Saturday, January 6, 2018: 11:00 AM
Roosevelt Room 1 (Marriott Wardman Park)
Margaret Cook Andersen, University of Tennessee at Knoxville
In 1941 French officials in Morocco created the Office de la Famille Française (FFO), an administrative body that would become the centerpiece of their wartime family policy. Legally separate from the Moroccan state, this administrative unit’s purpose was to develop policies aimed at assisting French families and increasing the French settler birthrate. The FFO disbursed a wide array of financial benefits funded by the “familial compensation tax”. Those required to pay this tax included the unmarried and the childless as well as married couples who did not reproduce quickly enough. In order to avoid this burdensome tax married couples were required to produce a living child within two years of marriage and to have two living children by their fifth wedding anniversary. Tax revenue was used fund financial benefits to French families in the protectorate. Pronatalist in inspiration, these benefits were designed to encourage French residents of the protectorate to have more children.
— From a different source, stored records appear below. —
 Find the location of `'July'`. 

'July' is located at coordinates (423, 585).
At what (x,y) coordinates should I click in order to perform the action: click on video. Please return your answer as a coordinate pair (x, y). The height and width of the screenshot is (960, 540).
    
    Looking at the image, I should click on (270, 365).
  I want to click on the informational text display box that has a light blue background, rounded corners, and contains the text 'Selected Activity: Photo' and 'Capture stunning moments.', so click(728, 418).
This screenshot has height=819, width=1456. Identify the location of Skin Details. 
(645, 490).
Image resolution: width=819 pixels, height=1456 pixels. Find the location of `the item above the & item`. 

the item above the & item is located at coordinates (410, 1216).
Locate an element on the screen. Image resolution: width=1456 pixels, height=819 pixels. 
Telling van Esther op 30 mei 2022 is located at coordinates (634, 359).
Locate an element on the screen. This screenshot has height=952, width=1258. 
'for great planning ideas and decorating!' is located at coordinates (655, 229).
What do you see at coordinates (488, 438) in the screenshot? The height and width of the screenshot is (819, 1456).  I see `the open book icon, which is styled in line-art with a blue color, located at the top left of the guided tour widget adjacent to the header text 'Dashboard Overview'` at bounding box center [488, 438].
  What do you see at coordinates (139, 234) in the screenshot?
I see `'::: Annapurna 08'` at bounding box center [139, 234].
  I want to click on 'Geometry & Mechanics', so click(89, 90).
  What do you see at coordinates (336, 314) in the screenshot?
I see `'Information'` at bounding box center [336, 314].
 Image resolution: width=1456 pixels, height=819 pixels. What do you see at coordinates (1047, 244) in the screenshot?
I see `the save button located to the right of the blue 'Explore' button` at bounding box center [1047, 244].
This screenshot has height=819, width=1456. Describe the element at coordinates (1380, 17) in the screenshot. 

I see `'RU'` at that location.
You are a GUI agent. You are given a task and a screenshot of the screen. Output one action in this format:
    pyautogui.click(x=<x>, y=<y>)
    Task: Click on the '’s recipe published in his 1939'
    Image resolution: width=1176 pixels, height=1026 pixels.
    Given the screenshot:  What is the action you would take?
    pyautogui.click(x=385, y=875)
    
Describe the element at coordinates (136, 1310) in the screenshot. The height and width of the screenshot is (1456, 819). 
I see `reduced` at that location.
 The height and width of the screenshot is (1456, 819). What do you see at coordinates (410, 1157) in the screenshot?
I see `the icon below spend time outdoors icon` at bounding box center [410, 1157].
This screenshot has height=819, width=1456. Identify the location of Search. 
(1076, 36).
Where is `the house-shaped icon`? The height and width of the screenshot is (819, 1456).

When the residency created the FFO, their expectation was that its financial benefits would be reserved exclusively for the French population. By “French”, they meant “white” and of “metropolitan” origin. Increasingly, when discussing family policy they used this qualifying language to distinguish the Français de métropole or “metropolitan French” from les Français musulmans d’Algérie or “French Muslims from Algeria”. FFO administrators became increasingly preoccupied with these distinctions after 1944. In this year, the Gaullist provisional government reformed Algerians’ legal status. Subsequently Algerians who had migrated to Morocco qualified for FFO family benefits as French citizens. This development was not without controversy, however. FFO administrators feared widespread fraud and funding difficulties. The nature of these fears was shaped by ideas of race and masculinity. This paper will explore how concerns about race, masculinity, and migration within the French Empire shaped settler family policy in 1940s Morocco.